My husband and I were discussing this just this morning and I thought I would "think aloud" here. While training to be a Couple and Family Therapist at The Ohio State University, I received one message loud and clear from my mentor/advisor. She cautioned us trainees to be aware of the "hats" we wear in our varied roles. In the initial training period, when my ego was especially fragile and my goal was to be seen as a "good" therapist, I was pained when she observed that she had seen me wear my "therapist" hat in a particular session,as revealed through my posture, language and in all, the pretense of being the expert in the room.
As I grew, both personally and in my training, I began to value this message immensely. I recognized that the more human and "me" I was in the room, the more I was allowing my clients to be themselves too. This meant I could shed a tear when I was moved, be gently frustrated when I wanted to challenge someone or importantly, sit with the discomforting thought that I had no clue what to do next!
The medical model has, unfortunately, made experts and gods out of doctors and to some extent, mental health providers. While this system poses a disadvantage to the client due to its undermining his or her power in the equation, it also thrusts a lot of pressure on the provider NOT to make mistakes or not to accept them when they are made. I believe this system was created because some physicians are responsible for people's lives, however, let us not forget that the responsibility lies always on both sides.
Particularly in therapy, clients who are motivated to change how they feel, act etc., are likely to experience that change sooner than those who place the responsibility entirely on the hands of the "expert". In my experience, clients who placed this burden on me often struggled with a general sense of powerlessness in most life situations (personal, medical, academic etc.). I would see the light switch turning on when I addressed this directly and asked the client what role I played in their lives. Years of being told what to do had contributed to their lack of agency and again, the entire system (including the client) was responsible for this. One client told me that I was the first person who had treated her like a human being (I nearly cried when I heard this).

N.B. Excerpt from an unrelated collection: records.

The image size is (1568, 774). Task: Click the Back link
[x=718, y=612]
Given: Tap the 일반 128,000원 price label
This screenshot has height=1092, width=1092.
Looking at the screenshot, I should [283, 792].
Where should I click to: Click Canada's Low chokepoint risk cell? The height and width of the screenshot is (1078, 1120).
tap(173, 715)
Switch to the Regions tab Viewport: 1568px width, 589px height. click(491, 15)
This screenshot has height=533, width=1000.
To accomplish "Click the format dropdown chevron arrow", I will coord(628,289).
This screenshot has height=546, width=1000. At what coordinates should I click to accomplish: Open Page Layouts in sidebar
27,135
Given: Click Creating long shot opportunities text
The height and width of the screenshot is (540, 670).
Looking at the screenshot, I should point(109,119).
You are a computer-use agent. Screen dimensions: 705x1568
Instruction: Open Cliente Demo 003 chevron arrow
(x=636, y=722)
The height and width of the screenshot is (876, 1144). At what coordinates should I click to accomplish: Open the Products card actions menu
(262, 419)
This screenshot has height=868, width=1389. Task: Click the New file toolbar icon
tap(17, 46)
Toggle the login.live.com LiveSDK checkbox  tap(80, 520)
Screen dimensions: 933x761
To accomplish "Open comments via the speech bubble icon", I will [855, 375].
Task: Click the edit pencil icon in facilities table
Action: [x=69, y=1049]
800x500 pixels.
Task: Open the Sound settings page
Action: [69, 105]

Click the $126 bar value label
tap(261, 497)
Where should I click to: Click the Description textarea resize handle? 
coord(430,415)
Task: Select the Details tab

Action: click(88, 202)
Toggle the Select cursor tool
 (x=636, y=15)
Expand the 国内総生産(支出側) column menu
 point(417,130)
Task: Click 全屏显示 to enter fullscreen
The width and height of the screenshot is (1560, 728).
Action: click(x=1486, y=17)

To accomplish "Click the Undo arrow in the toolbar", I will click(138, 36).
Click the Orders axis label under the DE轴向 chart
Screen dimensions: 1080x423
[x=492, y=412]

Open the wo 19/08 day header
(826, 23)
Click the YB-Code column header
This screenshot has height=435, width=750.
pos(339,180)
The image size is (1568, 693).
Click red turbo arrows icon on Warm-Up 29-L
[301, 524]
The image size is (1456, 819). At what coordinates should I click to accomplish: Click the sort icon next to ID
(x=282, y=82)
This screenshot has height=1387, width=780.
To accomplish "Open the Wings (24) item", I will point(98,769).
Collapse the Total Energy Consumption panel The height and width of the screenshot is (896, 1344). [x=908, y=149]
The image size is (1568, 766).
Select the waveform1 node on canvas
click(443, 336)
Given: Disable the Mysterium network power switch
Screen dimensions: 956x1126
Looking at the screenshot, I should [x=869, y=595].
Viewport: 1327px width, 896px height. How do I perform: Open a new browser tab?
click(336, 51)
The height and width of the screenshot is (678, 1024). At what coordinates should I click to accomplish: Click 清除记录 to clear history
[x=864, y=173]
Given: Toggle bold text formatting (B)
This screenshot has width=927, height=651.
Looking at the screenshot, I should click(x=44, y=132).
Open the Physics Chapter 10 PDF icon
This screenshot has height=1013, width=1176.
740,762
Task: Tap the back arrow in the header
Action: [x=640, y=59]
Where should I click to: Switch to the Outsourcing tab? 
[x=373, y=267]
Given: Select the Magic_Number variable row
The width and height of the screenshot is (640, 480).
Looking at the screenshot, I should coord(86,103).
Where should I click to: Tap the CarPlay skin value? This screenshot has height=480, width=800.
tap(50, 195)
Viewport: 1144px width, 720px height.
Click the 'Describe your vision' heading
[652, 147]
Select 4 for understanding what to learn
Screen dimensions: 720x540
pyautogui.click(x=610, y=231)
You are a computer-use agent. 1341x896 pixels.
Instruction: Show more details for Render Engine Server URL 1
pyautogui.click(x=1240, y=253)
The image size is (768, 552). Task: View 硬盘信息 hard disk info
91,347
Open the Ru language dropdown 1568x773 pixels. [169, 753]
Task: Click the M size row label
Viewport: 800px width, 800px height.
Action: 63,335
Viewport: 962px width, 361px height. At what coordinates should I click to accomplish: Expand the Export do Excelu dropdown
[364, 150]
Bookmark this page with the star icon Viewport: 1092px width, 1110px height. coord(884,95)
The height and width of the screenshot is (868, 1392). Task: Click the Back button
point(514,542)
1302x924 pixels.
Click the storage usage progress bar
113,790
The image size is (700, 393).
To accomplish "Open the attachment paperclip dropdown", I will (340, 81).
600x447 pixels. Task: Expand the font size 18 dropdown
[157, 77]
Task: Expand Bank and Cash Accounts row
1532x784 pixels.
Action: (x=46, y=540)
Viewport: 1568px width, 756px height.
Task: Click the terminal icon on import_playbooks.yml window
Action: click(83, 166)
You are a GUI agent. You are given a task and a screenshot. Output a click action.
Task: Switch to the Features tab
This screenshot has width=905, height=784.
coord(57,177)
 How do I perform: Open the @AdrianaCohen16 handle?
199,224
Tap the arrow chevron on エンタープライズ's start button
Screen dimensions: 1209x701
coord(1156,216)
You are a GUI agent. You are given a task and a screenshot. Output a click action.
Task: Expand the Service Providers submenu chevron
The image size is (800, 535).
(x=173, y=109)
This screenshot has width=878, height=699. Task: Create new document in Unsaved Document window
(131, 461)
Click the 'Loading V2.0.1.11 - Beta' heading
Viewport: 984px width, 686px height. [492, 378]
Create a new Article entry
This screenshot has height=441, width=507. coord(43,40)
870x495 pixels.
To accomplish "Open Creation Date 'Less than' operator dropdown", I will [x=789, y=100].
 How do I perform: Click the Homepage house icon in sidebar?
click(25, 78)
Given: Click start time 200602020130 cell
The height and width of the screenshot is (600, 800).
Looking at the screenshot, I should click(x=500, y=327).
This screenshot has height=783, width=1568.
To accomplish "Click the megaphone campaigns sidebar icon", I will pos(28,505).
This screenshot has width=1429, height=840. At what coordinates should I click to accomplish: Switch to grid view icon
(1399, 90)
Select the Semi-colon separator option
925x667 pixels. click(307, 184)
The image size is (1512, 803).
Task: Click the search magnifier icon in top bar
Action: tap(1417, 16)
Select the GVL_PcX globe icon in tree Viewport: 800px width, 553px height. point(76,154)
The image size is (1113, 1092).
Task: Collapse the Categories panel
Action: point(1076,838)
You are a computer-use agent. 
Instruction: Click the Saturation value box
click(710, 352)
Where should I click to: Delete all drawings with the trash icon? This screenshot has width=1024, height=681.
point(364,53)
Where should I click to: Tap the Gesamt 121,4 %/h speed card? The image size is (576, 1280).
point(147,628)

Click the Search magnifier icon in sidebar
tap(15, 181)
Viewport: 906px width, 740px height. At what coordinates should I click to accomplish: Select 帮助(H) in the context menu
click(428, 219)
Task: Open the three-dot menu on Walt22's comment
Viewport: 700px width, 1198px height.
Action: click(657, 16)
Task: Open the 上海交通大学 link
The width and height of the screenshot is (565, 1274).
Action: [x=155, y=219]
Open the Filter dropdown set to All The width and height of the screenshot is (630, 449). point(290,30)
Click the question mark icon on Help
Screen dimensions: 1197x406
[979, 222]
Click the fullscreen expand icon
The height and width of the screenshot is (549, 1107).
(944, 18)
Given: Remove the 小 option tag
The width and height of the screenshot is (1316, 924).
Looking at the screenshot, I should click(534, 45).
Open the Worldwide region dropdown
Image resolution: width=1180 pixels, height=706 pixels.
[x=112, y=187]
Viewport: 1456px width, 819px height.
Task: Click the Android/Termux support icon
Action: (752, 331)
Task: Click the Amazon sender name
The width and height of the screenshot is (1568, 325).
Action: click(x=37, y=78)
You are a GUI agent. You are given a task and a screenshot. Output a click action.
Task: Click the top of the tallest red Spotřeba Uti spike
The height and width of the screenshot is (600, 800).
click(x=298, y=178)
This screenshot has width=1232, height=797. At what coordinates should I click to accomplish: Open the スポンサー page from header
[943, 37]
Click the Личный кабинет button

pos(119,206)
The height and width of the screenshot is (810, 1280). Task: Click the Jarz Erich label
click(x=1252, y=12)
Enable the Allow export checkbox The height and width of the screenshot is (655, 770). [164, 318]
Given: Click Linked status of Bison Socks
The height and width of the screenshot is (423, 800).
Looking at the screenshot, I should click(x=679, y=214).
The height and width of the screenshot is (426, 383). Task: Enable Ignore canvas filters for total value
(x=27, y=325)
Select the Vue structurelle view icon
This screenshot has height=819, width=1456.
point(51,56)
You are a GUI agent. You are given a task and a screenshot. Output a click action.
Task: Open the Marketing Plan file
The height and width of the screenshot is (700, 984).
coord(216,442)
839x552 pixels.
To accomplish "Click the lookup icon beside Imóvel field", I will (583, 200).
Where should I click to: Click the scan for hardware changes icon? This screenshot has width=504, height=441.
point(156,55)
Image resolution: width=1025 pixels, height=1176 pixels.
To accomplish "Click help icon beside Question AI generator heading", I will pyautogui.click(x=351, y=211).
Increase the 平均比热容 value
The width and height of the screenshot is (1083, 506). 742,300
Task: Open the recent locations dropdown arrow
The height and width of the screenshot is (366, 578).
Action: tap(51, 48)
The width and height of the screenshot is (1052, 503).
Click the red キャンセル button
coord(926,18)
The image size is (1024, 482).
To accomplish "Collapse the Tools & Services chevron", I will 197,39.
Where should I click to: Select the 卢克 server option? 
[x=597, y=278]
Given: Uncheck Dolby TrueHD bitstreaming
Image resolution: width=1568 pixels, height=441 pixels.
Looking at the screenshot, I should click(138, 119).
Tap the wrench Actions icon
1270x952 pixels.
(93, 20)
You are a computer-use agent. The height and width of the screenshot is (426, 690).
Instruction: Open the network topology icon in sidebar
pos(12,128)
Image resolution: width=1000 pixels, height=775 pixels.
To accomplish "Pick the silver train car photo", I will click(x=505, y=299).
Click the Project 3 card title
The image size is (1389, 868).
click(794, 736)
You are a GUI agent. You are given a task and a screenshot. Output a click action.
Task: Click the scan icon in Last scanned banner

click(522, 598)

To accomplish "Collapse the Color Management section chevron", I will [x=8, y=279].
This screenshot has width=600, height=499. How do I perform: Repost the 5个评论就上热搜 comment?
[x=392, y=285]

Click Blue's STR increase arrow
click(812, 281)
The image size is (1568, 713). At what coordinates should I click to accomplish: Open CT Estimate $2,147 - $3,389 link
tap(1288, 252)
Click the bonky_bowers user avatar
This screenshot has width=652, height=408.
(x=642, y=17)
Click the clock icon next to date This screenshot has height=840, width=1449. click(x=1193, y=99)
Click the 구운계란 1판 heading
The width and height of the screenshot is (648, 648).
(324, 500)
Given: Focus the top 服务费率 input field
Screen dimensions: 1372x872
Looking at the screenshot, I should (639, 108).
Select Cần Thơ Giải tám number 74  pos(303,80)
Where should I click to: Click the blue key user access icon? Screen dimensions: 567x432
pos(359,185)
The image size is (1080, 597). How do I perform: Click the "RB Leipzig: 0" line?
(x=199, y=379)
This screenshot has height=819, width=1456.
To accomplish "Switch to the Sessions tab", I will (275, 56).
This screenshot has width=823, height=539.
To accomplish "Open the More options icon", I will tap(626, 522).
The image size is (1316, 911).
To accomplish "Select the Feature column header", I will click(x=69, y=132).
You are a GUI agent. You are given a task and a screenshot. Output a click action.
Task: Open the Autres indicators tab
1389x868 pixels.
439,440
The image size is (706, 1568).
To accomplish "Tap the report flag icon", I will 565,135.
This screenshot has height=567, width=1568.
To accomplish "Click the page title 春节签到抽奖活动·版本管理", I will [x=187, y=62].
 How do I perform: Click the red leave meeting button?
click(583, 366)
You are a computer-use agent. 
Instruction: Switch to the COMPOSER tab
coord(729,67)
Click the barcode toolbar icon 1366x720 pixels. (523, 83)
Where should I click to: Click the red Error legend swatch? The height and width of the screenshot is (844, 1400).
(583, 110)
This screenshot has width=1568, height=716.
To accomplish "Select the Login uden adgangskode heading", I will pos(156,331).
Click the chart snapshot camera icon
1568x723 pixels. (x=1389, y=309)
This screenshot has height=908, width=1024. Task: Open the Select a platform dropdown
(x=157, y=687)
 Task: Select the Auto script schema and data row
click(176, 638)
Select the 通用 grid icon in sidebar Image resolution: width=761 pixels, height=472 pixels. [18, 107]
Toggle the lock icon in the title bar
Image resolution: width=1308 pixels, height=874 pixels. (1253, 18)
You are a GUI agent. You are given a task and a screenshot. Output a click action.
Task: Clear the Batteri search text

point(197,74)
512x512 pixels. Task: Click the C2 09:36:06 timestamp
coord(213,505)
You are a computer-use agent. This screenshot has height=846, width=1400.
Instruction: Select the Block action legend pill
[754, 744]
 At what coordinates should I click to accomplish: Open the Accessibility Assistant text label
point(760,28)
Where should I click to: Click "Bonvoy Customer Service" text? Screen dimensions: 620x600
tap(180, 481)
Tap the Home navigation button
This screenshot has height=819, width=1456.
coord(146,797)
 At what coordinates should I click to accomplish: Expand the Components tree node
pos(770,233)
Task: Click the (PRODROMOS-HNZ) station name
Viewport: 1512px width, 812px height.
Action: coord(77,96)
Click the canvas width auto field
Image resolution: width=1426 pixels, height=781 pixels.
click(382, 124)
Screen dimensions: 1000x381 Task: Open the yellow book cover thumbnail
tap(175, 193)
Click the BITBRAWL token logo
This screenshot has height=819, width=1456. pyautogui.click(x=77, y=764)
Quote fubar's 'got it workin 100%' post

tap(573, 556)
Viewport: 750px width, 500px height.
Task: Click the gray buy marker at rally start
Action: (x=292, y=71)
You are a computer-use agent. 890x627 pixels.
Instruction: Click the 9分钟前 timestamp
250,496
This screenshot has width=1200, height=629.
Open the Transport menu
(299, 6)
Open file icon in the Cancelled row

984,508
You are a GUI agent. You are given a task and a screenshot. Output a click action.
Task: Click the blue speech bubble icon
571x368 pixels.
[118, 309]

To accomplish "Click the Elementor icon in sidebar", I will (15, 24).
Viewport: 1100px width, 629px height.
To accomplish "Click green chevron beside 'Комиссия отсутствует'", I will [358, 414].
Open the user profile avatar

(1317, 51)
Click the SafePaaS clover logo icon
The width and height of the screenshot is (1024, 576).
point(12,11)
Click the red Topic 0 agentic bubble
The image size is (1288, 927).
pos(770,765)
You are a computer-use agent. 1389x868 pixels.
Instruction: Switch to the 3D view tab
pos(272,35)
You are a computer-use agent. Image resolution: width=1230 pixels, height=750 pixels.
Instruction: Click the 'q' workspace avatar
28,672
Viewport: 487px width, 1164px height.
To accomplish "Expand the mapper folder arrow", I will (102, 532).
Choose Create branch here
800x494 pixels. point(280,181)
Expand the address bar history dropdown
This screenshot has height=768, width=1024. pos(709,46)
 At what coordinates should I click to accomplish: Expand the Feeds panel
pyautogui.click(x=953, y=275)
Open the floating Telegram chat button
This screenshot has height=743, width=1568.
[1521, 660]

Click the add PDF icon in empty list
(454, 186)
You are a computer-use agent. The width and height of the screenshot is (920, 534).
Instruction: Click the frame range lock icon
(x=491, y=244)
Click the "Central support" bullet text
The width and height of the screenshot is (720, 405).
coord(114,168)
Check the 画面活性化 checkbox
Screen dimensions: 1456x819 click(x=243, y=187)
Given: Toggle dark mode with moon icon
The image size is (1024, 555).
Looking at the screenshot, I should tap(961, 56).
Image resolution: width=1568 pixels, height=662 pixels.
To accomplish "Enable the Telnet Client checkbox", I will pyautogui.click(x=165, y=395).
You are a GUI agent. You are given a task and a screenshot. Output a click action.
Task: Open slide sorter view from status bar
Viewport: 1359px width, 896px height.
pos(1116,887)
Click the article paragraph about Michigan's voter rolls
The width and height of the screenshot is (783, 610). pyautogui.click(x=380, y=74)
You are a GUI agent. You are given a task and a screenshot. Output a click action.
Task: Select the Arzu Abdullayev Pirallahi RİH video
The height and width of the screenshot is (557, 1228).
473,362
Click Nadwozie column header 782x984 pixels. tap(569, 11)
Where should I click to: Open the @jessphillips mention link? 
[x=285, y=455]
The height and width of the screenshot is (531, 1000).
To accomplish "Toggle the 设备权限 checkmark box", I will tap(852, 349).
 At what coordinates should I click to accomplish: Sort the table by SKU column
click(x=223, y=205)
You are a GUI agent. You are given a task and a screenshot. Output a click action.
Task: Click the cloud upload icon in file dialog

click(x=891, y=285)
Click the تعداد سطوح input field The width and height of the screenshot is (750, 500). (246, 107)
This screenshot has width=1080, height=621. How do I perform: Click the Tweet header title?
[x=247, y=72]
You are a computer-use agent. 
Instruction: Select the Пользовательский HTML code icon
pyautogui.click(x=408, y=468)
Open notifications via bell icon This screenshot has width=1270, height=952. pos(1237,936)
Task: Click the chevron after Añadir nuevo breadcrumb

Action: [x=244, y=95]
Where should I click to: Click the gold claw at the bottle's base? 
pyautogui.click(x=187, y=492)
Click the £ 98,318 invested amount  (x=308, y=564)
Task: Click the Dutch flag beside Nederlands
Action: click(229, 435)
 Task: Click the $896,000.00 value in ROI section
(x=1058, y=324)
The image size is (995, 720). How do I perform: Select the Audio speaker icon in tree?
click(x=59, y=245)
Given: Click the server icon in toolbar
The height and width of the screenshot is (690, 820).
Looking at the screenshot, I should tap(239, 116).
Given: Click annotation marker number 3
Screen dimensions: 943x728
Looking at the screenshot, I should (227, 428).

Let me be honest- it is hard to resist that feeling of being powerful when someone sees you as the person who will "fix" his or her situation. Often, I have to directly convey, to my clients' disappointment, that I do not have the answers but am willing to walk with them on that path. What I know I can offer as a therapist is: caring, empathy, questions and importantly, frequent reminders that I do not have expectations that a "good" client should behave in a certain way or do a certain set of things. We all have plenty of these expectations in our other worlds; let therapy be one place where we can just be.
Sujata V, Ph.D, MFT
Always Learning..through the good AND not-so-good times!